Deux adultes et leurs filles assassinées sauvagement en 1943, dans une ferme. On n’est pas loin de la frontière et des bandes armées circulent encore, ainsi que des gens qui s’étaient réfugiés en France pendant la guerre civile et qui reviennent, des gitans, des juifs fuyant la guerre et se réfugiant en Espagne… Toutefois, très vite, ce sont les voisins qui sont accusés et emprisonnés. Et libérés sans procès.

Il avait parlé un moment avec le Dr Costa, le médecin qui avait pratiqué l’autopsie des cadavres, et celui-ci avait dit tout net qu’« il n’y avait pas plus de guérilléros communistes que de fugitifs de la guerre, ni foutre rien qui ait passé la frontière. Les assassins ne voulaient ni voler, ni violer les femmes, simplement les liquider tous. C’est le fait de gens qui les connaissaient, tu peux me croire. »
Une ancienne ferme en Catalogne.
Nous sommes dans un roman adapté d’un fait divers bien réel. L’auteur prend soin de préciser à la fin ce qu’il a inventé ou imaginé. J’avoue pour ma part avoir été surtout intéressée par l’évocation du lieu et de l’époque. Le récit commence en 1935, à une époque où la région est très pauvre. Les terrains appartiennent à un riche homme d’affaires de Barcelone, qui se rend une fois par an sur place. Les paysans louent des terres, mais ne les possèdent pas. Il y a aussi des biens communaux. Vient la guerre, avec les hommes qui s’enrôlent ou qui se cachent dans les grottes pour échapper aux armées, les femmes qui gèrent les fermes, les exécutions sommaires. Puis le franquisme s’installe, corrompu et brutal, mais soucieux de moralité (mais pas trop de justice). De nouveaux notables en profitent pour faire carrière, dans l’armée ou dans la justice. Il est bon de parler castillan et de mépriser le catalan, ce dialecte de gueux. Pendant ce temps, le village continue à se vider et les habitants délaissent de plus en plus la campagne pour s’installer en ville. Finalement, peu de gens se souviennent des assassins ou des assassinés. Le roman fait donc plus que reconstituer des faits, il rappelle l’existence d’une (pas si) lointaine époque.

Il n’y avait pas de lune et même s’il y en avait eu, dans ce tunnel de pins, la clarté n’aurait pas pénétré. Le chemin était un couloir qui se frayait un passage dans une masse d’ombres. Il ne faisait pas du tout froid, au contraire, bien qu’on fût dans les premiers jours de mars ; il y avait eu un redoux qui avait commencé à réveiller les bêtes de la forêt. De temps en temps, on entendait les hululements du grand-duc ou les cris du chat-huant, l’oiseau chevrier qui appelait les chèvres du haut de l’Obaga.

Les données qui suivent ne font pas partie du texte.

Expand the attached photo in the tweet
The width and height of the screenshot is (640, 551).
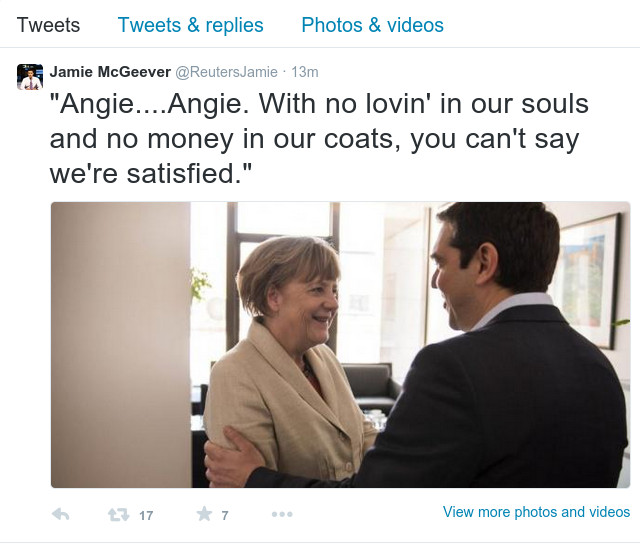pyautogui.click(x=340, y=345)
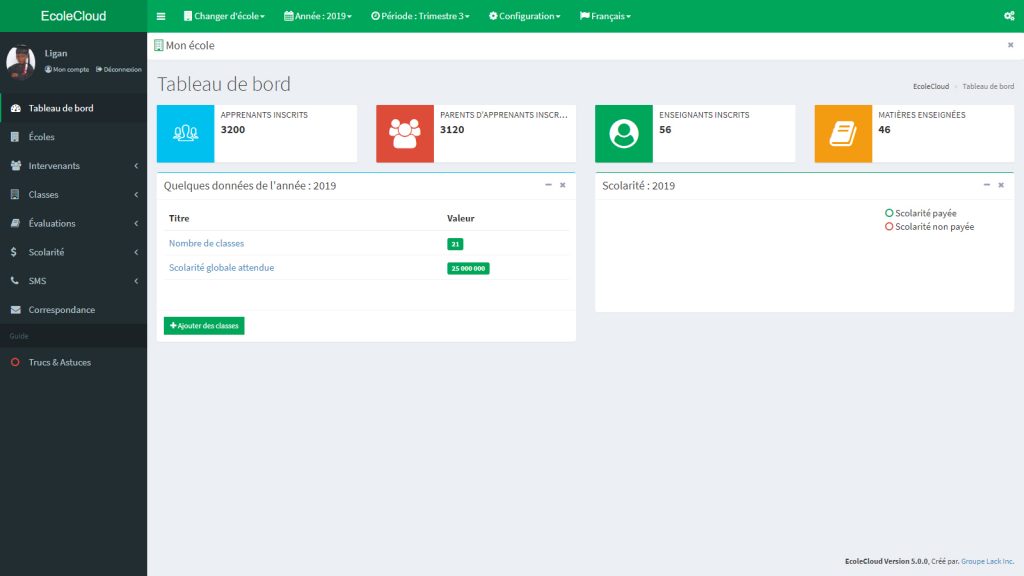Image resolution: width=1024 pixels, height=576 pixels.
Task: Click the Groupe Lack Inc footer link
Action: pyautogui.click(x=988, y=561)
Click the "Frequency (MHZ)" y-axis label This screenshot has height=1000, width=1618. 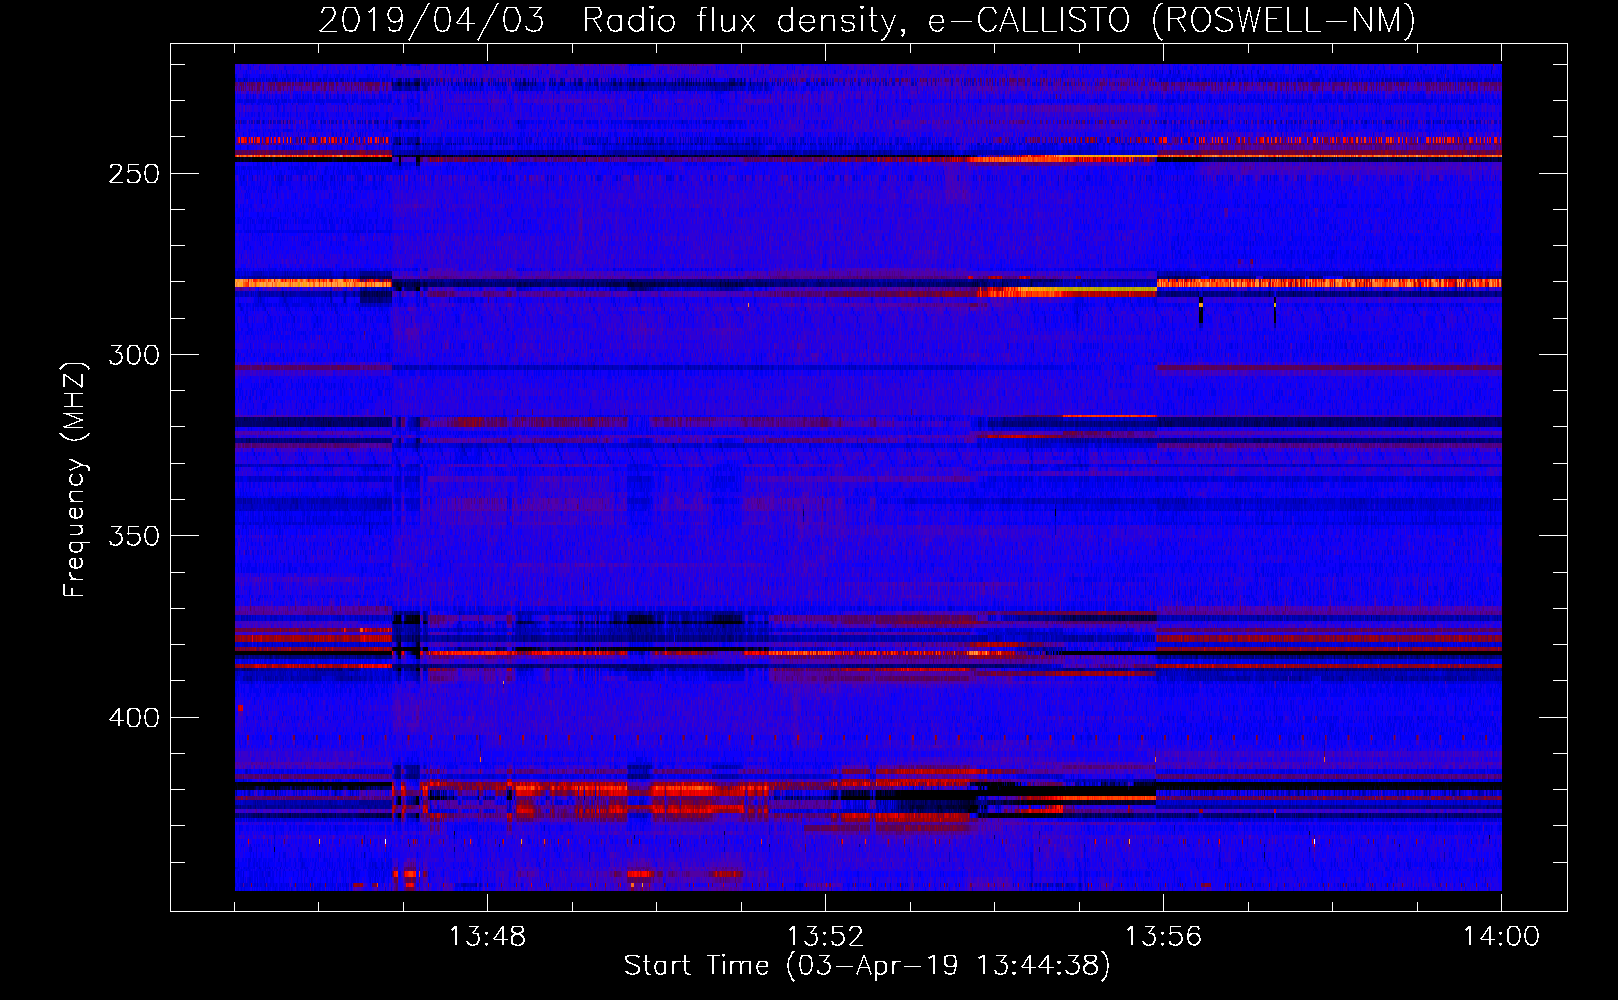(x=75, y=480)
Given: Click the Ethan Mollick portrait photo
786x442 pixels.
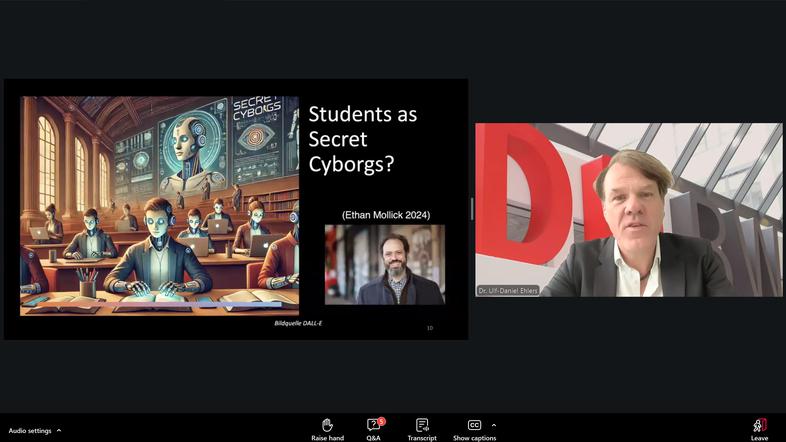Looking at the screenshot, I should [384, 264].
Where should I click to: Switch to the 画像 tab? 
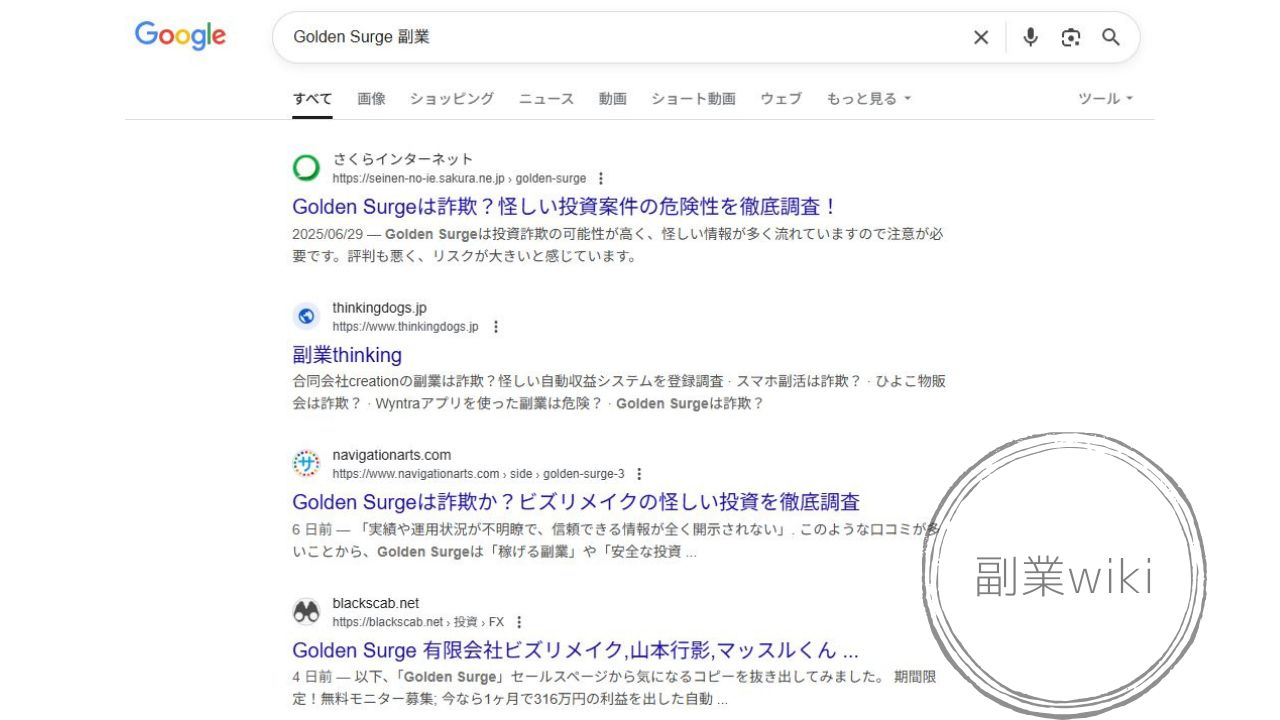pyautogui.click(x=371, y=98)
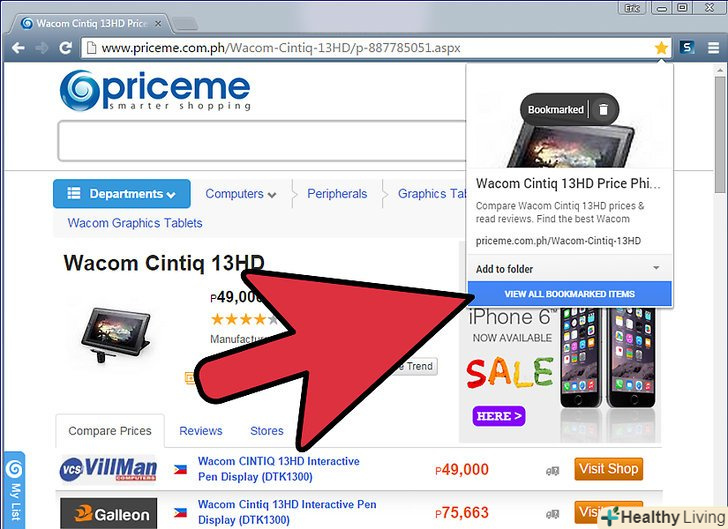
Task: Click VIEW ALL BOOKMARKED ITEMS button
Action: 569,294
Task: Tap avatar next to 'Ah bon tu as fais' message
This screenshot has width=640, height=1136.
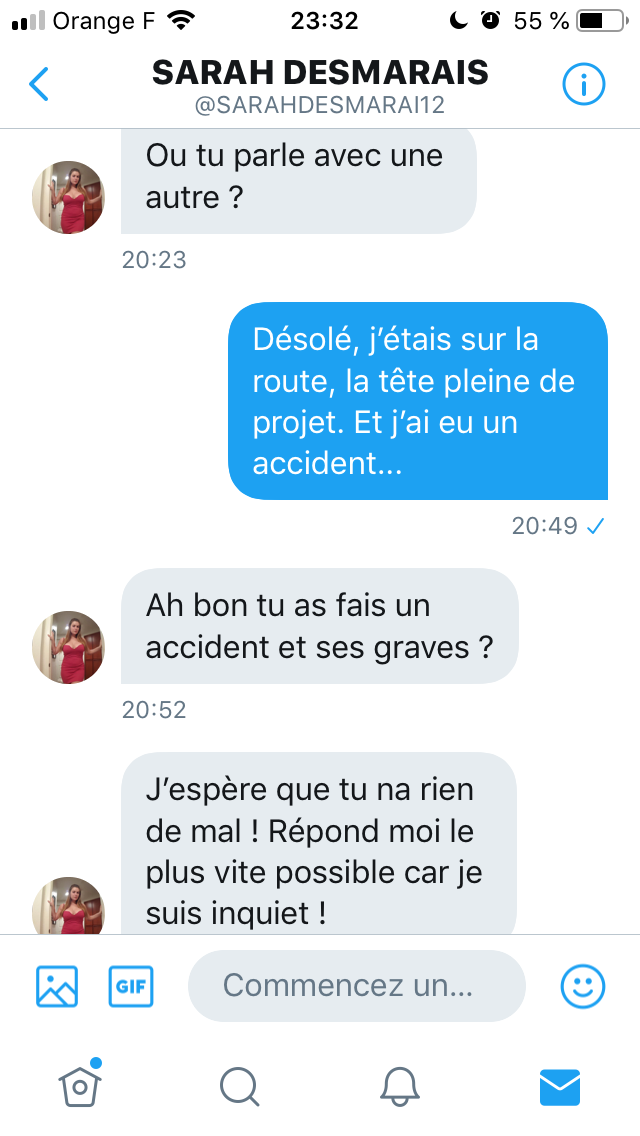Action: 68,647
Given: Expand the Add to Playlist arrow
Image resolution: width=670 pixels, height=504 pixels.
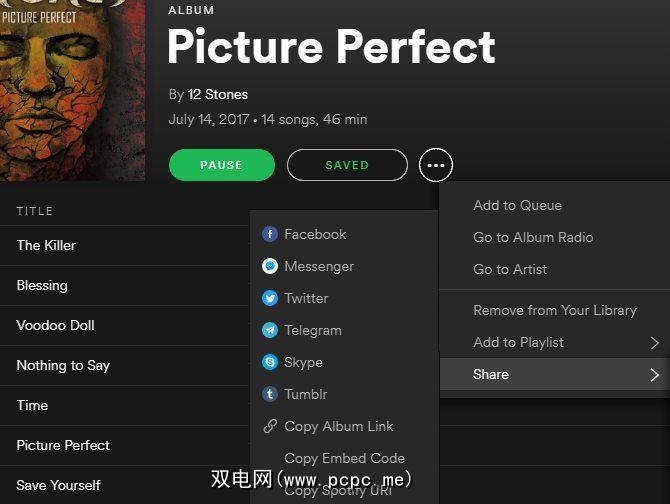Looking at the screenshot, I should pyautogui.click(x=654, y=342).
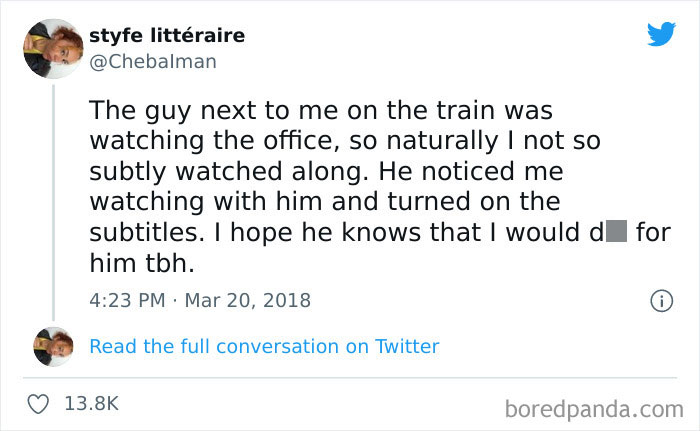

 Bon pour le mois espagnol de Sharon. Petite difficulté : je me suis embrouillée dans les noms catalans, sachant qu’il y a les noms des personnes et des fermes.

4 commentaires:

Sylvie a dit…

Ha ce titre me parle bien. Je vais voir si je peux me le faire venir à ma petite biblio. Merci.

miriam a dit…

intéressant, à noter!

nathalie a dit…

Je te l'envoie, avec des douceurs !

nathalie a dit…

J'ai entendu parler de cet écrivain par une ancienne prof d'espagnol qui venait du même village que lui.